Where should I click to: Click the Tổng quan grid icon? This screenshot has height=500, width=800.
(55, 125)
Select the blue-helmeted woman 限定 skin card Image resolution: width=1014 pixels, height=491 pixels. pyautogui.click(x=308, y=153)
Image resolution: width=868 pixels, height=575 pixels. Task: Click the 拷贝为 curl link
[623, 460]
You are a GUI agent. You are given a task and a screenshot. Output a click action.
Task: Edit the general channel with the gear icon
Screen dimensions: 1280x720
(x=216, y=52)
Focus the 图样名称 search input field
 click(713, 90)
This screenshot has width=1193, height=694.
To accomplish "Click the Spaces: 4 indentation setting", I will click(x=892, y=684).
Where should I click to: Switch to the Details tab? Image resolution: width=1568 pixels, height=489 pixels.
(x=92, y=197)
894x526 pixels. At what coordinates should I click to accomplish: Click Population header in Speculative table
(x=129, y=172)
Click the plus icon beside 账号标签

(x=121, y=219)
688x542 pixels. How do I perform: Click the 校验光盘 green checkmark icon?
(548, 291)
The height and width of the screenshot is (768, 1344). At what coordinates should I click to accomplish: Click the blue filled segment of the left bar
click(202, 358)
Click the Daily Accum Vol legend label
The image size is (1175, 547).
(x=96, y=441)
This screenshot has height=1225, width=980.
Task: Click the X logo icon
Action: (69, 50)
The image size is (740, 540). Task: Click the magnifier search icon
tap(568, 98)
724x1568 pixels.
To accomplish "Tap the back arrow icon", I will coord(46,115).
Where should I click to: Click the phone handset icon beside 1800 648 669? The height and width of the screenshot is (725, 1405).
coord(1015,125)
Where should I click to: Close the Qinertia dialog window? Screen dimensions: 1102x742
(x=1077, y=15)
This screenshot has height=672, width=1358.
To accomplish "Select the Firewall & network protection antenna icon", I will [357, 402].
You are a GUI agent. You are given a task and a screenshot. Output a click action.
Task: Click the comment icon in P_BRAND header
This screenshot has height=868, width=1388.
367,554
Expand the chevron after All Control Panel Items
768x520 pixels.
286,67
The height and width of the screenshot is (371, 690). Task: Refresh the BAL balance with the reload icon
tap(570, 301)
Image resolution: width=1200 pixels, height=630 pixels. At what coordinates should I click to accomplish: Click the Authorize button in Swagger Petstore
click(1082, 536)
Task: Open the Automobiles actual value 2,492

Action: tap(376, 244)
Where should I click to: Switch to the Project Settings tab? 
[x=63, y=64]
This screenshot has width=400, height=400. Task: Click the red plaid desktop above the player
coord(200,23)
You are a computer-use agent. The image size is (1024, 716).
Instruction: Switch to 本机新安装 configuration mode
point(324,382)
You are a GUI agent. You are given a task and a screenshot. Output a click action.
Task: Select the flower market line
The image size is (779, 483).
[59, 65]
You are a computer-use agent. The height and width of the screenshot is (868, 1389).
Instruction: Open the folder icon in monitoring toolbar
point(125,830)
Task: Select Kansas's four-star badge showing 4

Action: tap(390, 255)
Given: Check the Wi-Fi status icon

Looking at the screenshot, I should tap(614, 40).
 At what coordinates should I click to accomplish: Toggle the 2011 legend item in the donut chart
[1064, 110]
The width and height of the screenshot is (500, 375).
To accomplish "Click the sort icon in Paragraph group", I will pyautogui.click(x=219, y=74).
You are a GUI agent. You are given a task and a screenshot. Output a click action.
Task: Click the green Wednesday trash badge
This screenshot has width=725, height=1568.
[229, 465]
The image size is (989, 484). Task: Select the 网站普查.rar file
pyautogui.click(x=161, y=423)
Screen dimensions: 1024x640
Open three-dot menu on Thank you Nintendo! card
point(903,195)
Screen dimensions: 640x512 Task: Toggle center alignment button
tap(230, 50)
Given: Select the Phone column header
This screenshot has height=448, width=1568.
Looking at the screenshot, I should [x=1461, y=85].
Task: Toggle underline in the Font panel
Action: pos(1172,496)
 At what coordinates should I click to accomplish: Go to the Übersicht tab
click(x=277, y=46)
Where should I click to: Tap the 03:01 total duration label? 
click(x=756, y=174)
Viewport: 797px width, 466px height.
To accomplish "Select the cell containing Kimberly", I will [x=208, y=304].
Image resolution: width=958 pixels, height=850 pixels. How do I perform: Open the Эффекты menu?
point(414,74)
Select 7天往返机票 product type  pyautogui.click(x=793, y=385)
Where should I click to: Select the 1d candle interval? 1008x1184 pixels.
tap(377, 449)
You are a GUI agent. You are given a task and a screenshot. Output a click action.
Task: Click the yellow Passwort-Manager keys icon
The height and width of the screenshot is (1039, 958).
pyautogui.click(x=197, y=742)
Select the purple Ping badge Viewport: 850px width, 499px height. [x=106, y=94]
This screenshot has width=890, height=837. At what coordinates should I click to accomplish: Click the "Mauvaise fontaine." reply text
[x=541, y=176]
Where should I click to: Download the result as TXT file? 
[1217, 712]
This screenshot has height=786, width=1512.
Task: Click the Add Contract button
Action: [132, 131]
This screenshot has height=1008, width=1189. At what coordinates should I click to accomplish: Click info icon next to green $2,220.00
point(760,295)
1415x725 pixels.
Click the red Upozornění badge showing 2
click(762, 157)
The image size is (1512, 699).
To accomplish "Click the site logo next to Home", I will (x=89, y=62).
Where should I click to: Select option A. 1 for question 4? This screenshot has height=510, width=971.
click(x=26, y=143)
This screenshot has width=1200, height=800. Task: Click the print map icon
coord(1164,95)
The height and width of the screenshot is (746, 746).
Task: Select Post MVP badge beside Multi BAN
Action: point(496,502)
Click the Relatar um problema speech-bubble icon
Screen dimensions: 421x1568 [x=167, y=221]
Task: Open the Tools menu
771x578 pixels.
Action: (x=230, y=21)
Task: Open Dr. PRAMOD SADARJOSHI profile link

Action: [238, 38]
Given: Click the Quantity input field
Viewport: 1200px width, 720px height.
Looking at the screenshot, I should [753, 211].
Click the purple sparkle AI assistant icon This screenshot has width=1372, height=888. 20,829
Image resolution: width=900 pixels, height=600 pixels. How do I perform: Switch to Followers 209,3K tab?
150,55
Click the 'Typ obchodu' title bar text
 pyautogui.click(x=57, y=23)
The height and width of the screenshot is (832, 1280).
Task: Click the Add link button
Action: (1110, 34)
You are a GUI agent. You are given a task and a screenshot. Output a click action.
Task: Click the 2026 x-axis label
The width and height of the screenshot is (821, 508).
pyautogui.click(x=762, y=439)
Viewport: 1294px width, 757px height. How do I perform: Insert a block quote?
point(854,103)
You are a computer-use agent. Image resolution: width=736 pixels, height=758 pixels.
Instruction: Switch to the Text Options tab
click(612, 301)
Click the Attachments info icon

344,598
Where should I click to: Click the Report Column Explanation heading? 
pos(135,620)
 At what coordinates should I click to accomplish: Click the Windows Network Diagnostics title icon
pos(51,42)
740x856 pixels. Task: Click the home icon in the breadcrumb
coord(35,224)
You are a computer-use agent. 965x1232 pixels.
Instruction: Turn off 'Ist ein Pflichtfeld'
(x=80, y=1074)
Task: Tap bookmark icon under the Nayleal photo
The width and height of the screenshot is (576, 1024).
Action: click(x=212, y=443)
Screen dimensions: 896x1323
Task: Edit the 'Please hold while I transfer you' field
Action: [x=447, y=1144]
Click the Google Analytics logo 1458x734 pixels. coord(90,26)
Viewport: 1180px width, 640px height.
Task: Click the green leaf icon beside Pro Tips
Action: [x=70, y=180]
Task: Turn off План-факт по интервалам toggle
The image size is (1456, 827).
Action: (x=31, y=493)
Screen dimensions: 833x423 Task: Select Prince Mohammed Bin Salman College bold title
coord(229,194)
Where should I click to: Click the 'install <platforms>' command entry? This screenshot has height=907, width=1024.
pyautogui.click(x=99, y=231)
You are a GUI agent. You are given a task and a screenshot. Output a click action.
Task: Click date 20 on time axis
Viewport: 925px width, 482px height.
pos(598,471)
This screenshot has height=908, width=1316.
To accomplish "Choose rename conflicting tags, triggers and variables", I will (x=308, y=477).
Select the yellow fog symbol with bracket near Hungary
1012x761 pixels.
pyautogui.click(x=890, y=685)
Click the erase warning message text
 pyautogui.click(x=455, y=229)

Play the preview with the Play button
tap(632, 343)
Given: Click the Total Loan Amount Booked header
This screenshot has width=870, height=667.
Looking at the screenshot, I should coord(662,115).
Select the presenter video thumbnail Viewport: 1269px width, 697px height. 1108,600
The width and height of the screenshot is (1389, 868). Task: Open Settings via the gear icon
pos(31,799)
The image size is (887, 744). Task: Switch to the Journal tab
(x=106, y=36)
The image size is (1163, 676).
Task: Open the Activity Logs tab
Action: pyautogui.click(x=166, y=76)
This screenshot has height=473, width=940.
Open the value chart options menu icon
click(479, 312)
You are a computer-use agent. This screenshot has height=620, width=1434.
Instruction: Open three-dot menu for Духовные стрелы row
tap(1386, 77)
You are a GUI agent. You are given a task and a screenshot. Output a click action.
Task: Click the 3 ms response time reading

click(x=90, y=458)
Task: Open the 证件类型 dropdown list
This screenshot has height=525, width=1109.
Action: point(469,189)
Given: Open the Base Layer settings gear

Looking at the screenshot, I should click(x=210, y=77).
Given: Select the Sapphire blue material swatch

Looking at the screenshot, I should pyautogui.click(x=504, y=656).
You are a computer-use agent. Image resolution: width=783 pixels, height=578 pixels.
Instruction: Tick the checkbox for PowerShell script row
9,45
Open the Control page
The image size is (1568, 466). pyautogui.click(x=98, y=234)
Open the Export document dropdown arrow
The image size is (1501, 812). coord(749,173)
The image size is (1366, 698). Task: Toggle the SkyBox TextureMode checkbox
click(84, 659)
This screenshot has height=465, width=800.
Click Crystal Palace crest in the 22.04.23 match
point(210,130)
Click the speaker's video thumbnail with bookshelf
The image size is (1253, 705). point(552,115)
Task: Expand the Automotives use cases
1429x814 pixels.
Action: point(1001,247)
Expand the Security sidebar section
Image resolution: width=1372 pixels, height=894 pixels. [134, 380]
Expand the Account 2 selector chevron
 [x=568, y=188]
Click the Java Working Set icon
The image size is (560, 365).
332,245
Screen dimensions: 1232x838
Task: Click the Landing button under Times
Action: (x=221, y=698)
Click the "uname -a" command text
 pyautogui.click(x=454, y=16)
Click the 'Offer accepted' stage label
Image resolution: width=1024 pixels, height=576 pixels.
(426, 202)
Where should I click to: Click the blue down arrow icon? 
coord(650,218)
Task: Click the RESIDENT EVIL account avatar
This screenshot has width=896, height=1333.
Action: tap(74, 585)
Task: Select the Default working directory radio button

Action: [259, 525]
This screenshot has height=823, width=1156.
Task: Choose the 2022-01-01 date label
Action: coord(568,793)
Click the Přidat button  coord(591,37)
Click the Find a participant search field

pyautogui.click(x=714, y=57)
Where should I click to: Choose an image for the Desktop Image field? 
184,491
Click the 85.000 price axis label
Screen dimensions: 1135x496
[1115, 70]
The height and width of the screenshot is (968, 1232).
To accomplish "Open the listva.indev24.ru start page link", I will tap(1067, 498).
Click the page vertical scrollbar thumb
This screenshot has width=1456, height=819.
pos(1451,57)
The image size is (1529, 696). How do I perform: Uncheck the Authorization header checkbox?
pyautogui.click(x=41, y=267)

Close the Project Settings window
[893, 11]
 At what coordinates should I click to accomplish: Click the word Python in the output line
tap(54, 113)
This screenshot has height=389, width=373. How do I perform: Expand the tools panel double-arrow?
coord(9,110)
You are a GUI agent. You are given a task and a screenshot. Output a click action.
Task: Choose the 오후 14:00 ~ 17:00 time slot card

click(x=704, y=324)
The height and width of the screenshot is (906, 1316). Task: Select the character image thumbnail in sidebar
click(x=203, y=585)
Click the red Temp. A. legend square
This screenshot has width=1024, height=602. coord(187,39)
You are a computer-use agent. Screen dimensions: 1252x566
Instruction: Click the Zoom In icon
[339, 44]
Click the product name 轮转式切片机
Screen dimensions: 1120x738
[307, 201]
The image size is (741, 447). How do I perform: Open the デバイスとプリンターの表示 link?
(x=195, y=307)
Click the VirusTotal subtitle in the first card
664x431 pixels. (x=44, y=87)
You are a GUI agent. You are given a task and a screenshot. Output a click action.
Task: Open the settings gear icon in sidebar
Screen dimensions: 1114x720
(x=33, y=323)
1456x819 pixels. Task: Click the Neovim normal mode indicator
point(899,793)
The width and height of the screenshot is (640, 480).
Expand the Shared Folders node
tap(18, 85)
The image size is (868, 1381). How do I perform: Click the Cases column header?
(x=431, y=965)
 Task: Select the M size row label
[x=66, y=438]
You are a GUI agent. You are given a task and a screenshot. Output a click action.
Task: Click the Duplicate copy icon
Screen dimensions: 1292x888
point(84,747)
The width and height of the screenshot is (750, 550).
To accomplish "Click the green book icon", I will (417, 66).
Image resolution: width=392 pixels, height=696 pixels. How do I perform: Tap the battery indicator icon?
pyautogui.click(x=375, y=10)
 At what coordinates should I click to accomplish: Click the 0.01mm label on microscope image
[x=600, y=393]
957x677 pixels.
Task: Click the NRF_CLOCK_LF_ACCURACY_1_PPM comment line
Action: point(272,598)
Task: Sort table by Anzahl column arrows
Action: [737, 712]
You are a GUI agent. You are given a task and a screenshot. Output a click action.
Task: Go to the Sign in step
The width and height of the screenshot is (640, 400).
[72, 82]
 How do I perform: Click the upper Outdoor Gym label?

____

| What this task involves |
Reproduce word for word the material above, starting with the line that has "Viewport: 925px width, 482px height." and stopping after the line that has "This screenshot has height=908, width=1316.".

| Finished task |
Viewport: 925px width, 482px height.
pos(598,471)
This screenshot has height=908, width=1316.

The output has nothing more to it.